Discretion is not a word social workers will immediately feel strongly about despite its importance for the profession. On first hearing it, the word suggests extreme politeness or verbal caution. In this column we will use an alternate meaning of the term to designate a type of professional decision making that possesses great flexibility and independence. Although it operates within certain ethical limits, it is ideally not bound by tradition, authority or official rules. In essence this quality of decision allows the professional to have free reign to use whatever course of action he or she feels is warranted to achieve the most positive outcome in any situation that requires professional intervention. This is the goal of “professional” discretion. Its underlying basis is of course professional training and expertise. However, such discretion, though much prized by professionals, may often conflict with bureaucratic requirements such as transparency, efficiency and accountability.

Several levels of social work practice have been identified that call for the frequent use of discretion by professionals: administrative, legal, supervisory and regulatory. The last two areas have been the most examined and can be described as follows:

 Supervisory Level. This level of practice involves assessing the supervisory staff’s efforts to properly administer the relevant rules and regulations developed by the agency as well as the ability of its line staff to comply with all necessary laws and regulations governing agency practice.

Regulatory Level. This level focuses on the use of discretion by line staff in applying agency rules and regulations and evaluating the compliance of clients and patients in response to such bureaucratic requirements. Also involved at this level are the necessary adjustments and compromises necessary to achieve needed benefits for the clients and patients involved.

Professional social work background and training brings an added dimension to any use of discretion at each of the four practice levels mentioned above.
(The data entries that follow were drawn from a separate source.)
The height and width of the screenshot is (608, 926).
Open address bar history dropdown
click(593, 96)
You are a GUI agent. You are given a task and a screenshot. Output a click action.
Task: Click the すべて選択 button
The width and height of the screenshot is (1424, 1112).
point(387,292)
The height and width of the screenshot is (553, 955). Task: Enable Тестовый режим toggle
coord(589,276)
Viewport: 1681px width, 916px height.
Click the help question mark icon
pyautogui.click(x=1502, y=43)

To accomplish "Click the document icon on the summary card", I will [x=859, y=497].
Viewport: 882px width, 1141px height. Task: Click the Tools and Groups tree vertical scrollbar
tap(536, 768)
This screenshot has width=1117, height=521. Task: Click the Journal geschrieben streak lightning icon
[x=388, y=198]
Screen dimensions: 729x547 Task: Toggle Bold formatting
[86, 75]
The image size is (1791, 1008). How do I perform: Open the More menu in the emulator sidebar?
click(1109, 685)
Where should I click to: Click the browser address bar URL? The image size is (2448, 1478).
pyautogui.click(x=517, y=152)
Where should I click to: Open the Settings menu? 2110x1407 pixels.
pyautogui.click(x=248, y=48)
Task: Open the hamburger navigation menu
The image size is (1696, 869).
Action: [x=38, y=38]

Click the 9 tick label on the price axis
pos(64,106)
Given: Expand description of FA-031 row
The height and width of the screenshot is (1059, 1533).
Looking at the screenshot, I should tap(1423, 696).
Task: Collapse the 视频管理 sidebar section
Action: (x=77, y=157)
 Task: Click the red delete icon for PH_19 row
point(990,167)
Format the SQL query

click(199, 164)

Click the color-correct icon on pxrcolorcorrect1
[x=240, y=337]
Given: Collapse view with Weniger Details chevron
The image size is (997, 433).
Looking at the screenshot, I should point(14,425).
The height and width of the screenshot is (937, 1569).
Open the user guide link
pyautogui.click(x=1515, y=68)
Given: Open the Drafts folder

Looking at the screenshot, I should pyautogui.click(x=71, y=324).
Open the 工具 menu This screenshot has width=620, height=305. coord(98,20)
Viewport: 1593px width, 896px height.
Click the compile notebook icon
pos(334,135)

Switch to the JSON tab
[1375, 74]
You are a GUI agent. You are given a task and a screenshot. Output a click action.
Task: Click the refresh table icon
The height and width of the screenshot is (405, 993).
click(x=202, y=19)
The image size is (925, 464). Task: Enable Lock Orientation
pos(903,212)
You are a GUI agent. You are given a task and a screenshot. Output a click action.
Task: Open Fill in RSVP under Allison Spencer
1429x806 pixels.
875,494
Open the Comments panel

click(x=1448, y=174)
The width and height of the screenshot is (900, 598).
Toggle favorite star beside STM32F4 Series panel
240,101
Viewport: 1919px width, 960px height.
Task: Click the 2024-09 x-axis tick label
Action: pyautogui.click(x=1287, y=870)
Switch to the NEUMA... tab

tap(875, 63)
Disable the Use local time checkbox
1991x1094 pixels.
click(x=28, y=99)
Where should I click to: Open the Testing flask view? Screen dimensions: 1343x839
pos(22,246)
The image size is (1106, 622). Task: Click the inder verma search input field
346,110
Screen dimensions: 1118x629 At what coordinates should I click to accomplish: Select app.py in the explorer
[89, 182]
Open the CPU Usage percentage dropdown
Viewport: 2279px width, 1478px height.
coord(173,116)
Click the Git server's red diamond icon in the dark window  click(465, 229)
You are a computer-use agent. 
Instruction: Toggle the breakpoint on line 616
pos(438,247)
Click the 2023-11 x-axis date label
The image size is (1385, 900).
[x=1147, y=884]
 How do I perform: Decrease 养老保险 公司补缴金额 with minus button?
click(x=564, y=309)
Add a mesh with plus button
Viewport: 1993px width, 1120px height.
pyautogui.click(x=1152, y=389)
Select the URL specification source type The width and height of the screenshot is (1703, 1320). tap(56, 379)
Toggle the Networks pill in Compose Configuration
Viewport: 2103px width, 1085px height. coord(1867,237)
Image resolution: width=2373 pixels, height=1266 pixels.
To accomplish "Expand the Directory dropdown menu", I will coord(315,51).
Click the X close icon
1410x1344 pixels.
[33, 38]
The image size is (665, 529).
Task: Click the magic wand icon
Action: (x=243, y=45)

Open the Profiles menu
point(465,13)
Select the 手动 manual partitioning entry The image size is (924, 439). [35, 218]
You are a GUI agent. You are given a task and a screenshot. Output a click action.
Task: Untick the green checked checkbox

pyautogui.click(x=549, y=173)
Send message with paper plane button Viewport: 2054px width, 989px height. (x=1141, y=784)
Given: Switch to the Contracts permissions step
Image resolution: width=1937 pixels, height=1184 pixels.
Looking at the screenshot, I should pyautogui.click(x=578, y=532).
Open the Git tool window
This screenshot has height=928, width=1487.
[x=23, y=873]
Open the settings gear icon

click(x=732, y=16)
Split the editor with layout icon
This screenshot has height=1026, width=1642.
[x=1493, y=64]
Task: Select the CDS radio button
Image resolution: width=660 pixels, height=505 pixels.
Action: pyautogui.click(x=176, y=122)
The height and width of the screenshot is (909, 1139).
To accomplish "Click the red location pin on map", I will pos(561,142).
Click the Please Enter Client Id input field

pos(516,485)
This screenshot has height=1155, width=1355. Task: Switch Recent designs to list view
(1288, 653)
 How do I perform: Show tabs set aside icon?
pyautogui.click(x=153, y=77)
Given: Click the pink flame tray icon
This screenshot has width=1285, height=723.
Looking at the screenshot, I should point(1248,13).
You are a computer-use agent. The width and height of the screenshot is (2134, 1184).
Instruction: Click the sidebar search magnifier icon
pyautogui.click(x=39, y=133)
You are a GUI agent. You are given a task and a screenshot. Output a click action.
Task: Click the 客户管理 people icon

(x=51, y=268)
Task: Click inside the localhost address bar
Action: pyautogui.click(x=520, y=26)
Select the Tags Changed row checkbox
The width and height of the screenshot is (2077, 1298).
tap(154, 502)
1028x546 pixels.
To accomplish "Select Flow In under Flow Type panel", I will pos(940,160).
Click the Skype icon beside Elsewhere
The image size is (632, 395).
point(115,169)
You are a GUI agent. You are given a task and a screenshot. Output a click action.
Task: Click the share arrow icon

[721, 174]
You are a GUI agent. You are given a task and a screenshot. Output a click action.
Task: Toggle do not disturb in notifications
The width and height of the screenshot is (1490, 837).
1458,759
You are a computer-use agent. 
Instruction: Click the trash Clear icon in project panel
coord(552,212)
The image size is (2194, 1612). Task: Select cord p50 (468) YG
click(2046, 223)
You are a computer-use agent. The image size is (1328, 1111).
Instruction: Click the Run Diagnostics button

It is this extra dimension of practice that brings to bear social work values and ideals upon the determination of outcomes and results.

Since this discussion has been extremely abstract, it will be helpful here to briefly mention the growing interest in studying the actual use of discretion in a social agency in order to provide some idea of how discretion might actually work in practice as well as illustrate the ins and outs of such decision making by social work practitioners and how these modes of judgment shape practice for good or ill regarding bureaucratic requirements.

In the past few years there has been a growing movement in such social research to explore what has been called the “street level” experience of service workers in bureaucracies that provide direct services to clients on the margins of society: the police, medical staff, social workers, teachers, shelter workers, correctional staff, etc. Their daily job is trying to make inadequate help and resources accessible to people whose very existence depends on it. Consequently, these service workers daily have to make difficult choices requiring the constant use of discretion to balance the competing needs of clients, agency supervisors and scrutiny by the public.

In the late 1990s a now classic study by Evelyn Z. Brodkin examined these processes in a welfare-to-work social service program in Chicago. She found that, because of the demands of the job, wide ranging discretion, at all levels, and by both professionals and non-professionals, was inherent in all service delivery, even if attempts were made by administration to contain it to enforce official rules. This was the case, not only among the social work staff, but among all other service workers in the program as well. Her conclusions seem to indicate that, though discretion is an essential element of organizational practice, it must be shaped by professional values and goals to avoid becoming arbitrary, capricious and ineffective, three accusations often leveled against advocates for increased job discretion among social work providers.